Rankstrail le explicó los rudimentos de la guardia y de las paradas; le describió las espadas más comunes: simétricas, asimétricas, derechas, curvadas, con empuñadura para una o dos manos. Antes de comenzar, Aurora preguntó si también los Elfos habían dicho algo sobre las espadas y Rankstrail tuvo que pensarlo.

—Dicen que para esquivar un golpe es necesario mirar el movimiento de los ojos del adversario porque cada quien mira por instinto hacia el lugar donde va a asestar el golpe, lo cual es lógico; y que para atacar es necesario pensar que se es la espada, y no sé lo que esto significa —explicó.
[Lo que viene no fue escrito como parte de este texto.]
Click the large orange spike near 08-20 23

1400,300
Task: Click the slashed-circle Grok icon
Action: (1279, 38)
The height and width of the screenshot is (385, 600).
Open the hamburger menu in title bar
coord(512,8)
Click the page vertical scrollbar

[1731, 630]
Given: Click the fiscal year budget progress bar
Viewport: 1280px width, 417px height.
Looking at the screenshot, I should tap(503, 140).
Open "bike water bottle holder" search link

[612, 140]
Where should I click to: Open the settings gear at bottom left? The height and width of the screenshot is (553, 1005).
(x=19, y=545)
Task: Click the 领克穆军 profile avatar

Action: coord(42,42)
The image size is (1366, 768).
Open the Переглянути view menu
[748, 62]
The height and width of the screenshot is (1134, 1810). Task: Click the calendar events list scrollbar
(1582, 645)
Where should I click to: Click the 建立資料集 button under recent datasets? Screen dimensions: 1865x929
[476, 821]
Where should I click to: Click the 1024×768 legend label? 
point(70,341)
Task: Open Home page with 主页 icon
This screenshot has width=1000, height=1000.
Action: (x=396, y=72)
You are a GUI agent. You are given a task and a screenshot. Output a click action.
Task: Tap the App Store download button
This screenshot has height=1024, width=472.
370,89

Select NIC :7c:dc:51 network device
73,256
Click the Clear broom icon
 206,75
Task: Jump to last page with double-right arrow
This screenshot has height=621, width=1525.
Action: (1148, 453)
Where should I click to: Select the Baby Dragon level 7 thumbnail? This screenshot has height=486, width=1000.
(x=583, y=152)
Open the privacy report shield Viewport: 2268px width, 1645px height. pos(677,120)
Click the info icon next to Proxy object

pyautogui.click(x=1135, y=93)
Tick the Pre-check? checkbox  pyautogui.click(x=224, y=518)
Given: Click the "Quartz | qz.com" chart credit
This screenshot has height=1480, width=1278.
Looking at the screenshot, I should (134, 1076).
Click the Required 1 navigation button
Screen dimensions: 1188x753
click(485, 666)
Hicieron algunas pruebas y Rankstrail les agradeció a los Infiernos que las espadas fueran dos pedazos de caña porque de otro modo se hubiera ganado una media docena de tajos por no responder a estos con precisión ni una sola vez. La niña, a pesar de que la jaula de sus suntuosos vestidos la obstaculizaba, tenía unas dotes increíbles y sobre todo, reía de tal manera con los ojos que Rankstrail le perdonó su habilidad. El amor propio del joven soldado, superado en el tiro al arco y vencido con la espada, estaba un poco magullado, pero el entusiasmo en los ojos de Aurora era tan grande que con tal de verla reír estaba dispuesto a dejarse vencer en cualquier competencia, inclusive en la de trepar o en la de hacer rebotar una piedra plana en el estanque.

—Señora —le dijo riendo—, espero no tenerla nunca como adversario.

La niña se puso seria. Lo miró fijamente con sus ojos verdes que ahora chispeaban con vida.

—No creo, Señor —le respondió—, que usted y yo podamos ser adversarios jamás.

Rankstrail respondió con una reverencia.